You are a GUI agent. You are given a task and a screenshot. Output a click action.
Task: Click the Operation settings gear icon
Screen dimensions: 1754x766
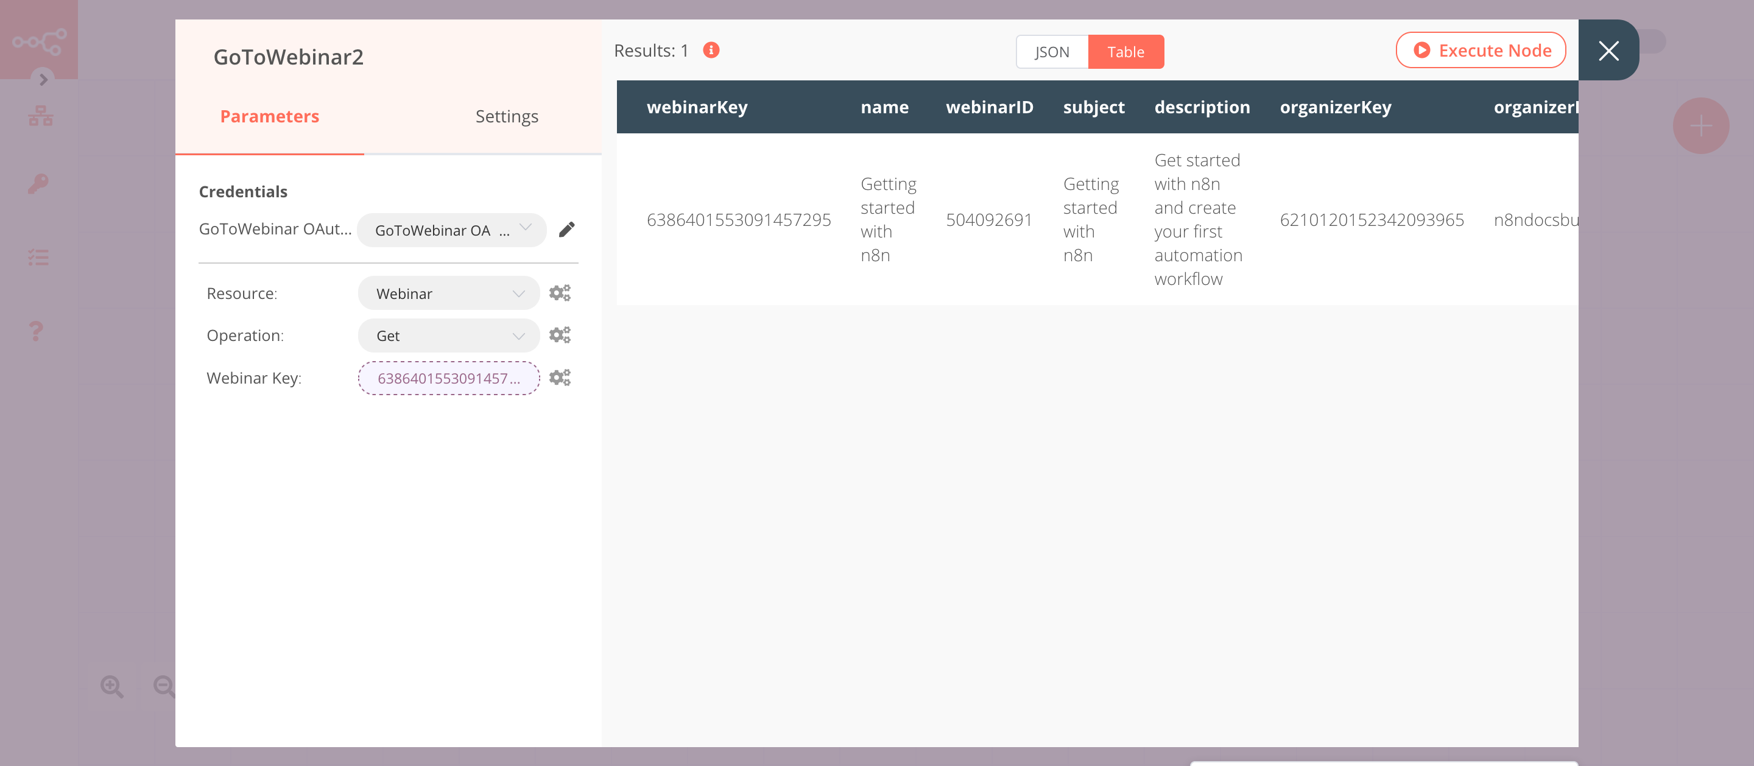559,334
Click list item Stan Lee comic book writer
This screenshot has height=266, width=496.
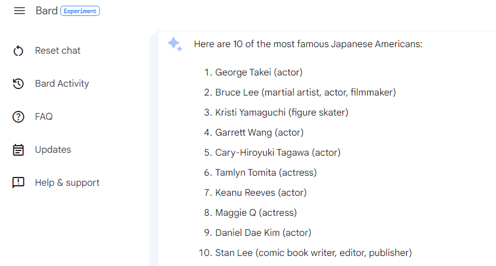(313, 253)
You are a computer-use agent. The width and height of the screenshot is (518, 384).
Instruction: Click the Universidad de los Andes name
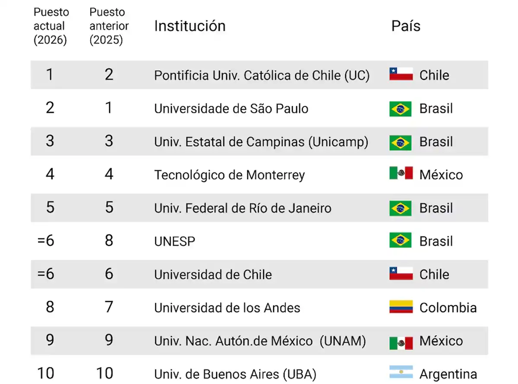227,308
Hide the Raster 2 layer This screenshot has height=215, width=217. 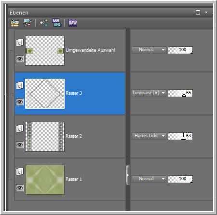point(20,145)
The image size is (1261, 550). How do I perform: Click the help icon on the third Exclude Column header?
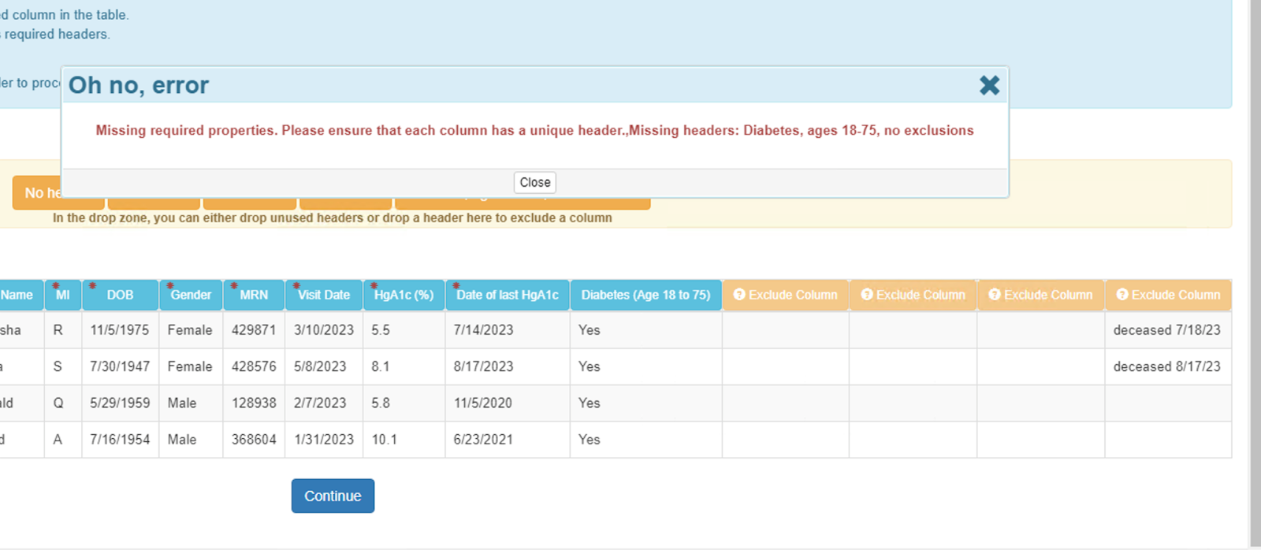tap(995, 295)
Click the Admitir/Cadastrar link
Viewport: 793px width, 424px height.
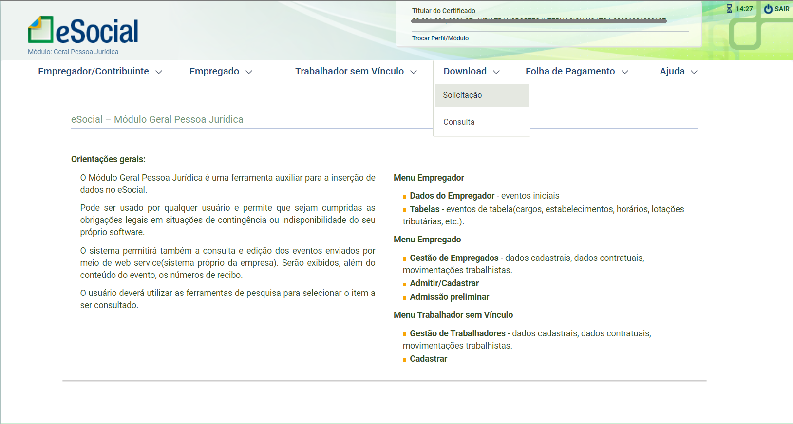(x=444, y=283)
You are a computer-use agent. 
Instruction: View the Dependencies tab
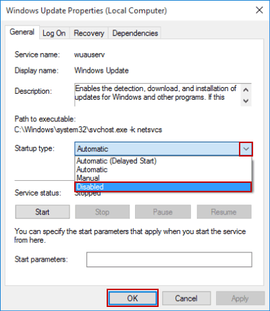coord(135,33)
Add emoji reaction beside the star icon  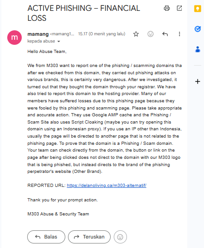point(151,34)
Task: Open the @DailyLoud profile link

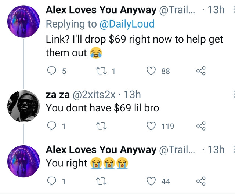Action: (127, 24)
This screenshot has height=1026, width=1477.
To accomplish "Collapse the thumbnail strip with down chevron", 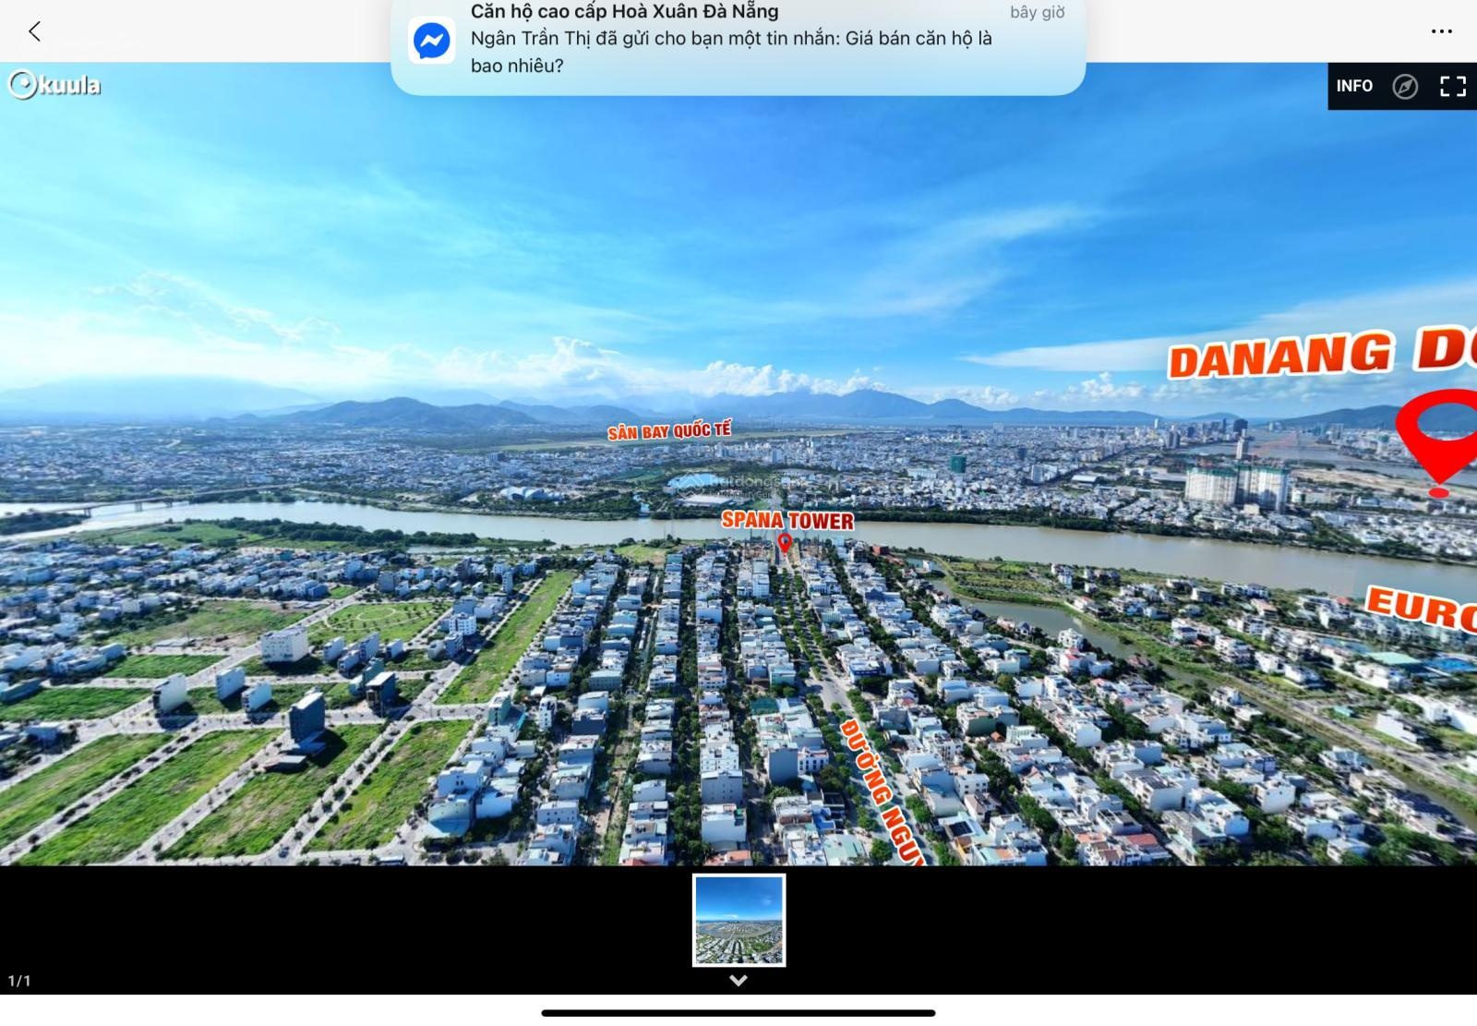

-----

**What to produce**
In the copy, include each line from the start of the material through the line with "You are a computer-use agent. The", word for word, but none of the pictures.

**Response to the task**
You are a GUI agent. You are given a task and a screenshot. Output a click action.
Task: Click the Operation settings gear icon
Screen dimensions: 1754x766
559,334
Click list item Stan Lee comic book writer
This screenshot has height=266, width=496.
(313, 253)
You are a computer-use agent. The width and height of the screenshot is (518, 384).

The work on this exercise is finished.